A school district in Washington state has banned tag, the popular game, because it’s too violent for today’s children.
School district officials told a local television station that students are told to keep their hands to themselves during recess.
“The rationale behind this is to ensure the physical and emotional safety of all students,” wrote school district spokeswoman Mary Grady in an email to Q-13 Fox in Seattle. “School staffs are working with students in the classroom to ensure that there are many alternative games available at recess and during unsupervised play, so that our kids can still have fun, be with their friends, move their bodies and give their brains a break.”
Kids who want some physical activity can sign up for one of the school district’s sports teams—and pay the accompanying $190 fee, which was just increased by $15 this year, according to the district’s website. But chasing your classmates around the playground during recess is officially off-limits.
That’s not sitting well with some parents, who believe that their children need a small break of unorganized playtime during the school day.
A Facebook group started by one parent who has two children attending district schools calls for “supporting Tag at recess.” It already has more than 430 members.
“I played tag,” said Melissa Neher, the woman who started the group. “I survived.”

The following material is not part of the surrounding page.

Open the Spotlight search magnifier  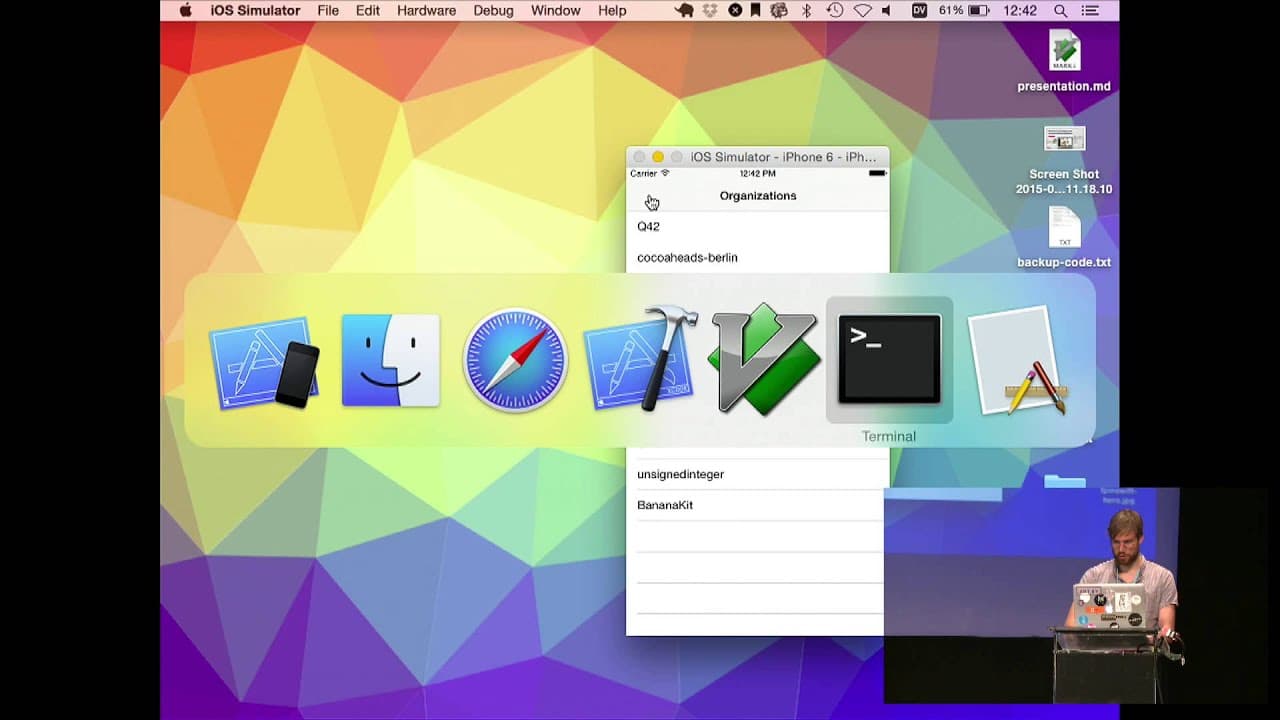click(x=1060, y=11)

Regardless of the benefits of games like tag, school districts everywhere are trying to cut down on kids’ social behavior at recess. There have been countless stories about schools banning dodgeball, while others have gone as far as banning any and all competitive activities. A school in New Jersey recently banned hugging, and a school in Ohio suspended a student last week for engaging another student in a “staring contest.”

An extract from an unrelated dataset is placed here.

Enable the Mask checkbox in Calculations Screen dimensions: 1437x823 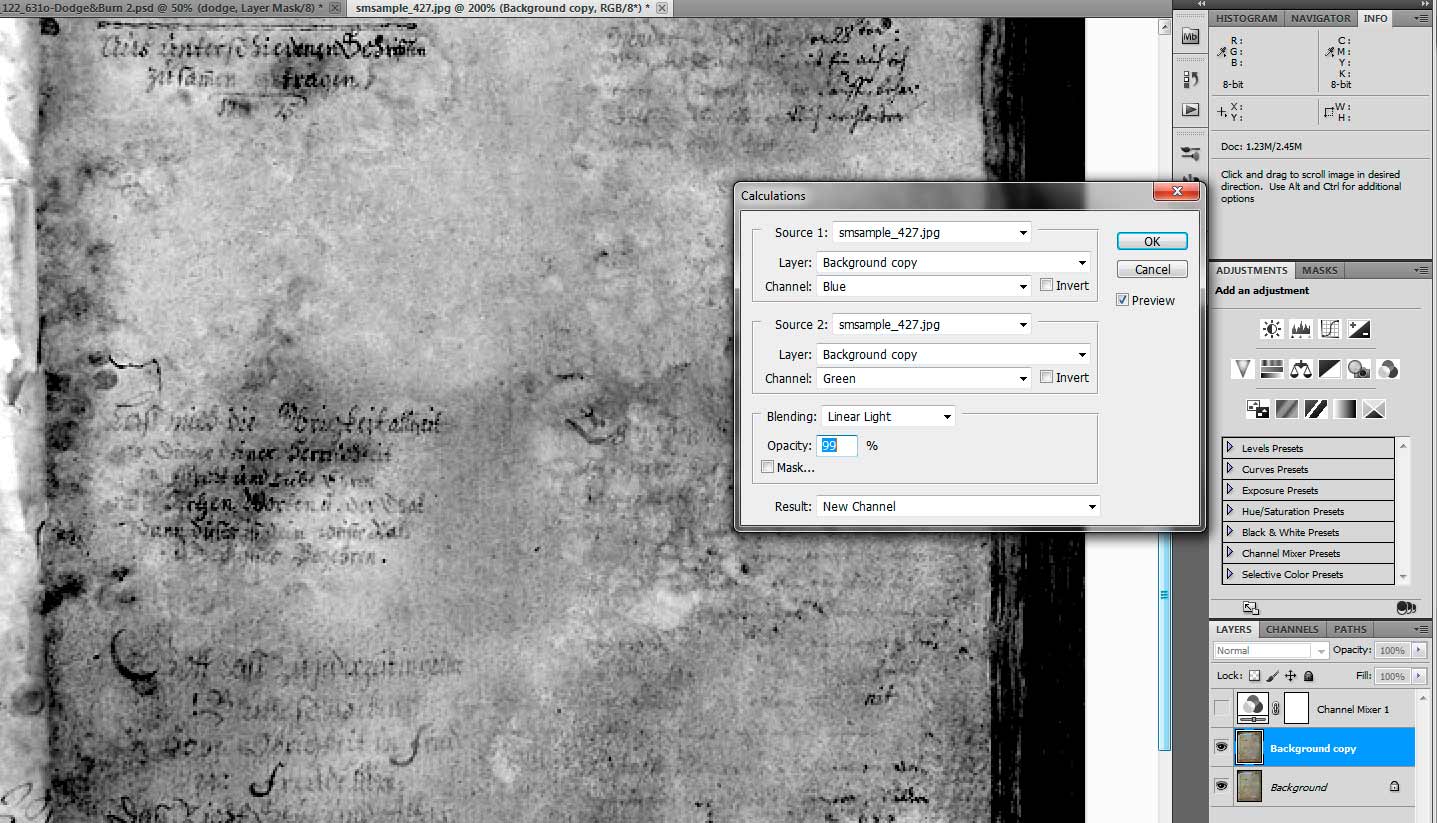(767, 467)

It’s only a matter of time before they come for the swings too—oh, wait, they banned those in Richmond, Wash., already.
At least one school district has gone as far as instituting a blanket ban on any running at recess. Just sit there quietly and wait until we tell you to go back inside, kids.
Anyway, officials at Mercer Island School District say they will reconsider the ban on playing tag.
“It’s regretful that what seemed to be a well-intentioned desire to help protect kids has taken a life of its own,” Gay Plano, the district superintendent, told the Mercer Island Reporter.
What he really means, of course, is that he would have preferred for no parents to have made such a fuss about the new policy and allowed the school district’s nannyism to carry on unchecked.
So, “tag,” Mercer Island School District. You’re it. And by “it,” we mean that you’re the Nanny State of the Week.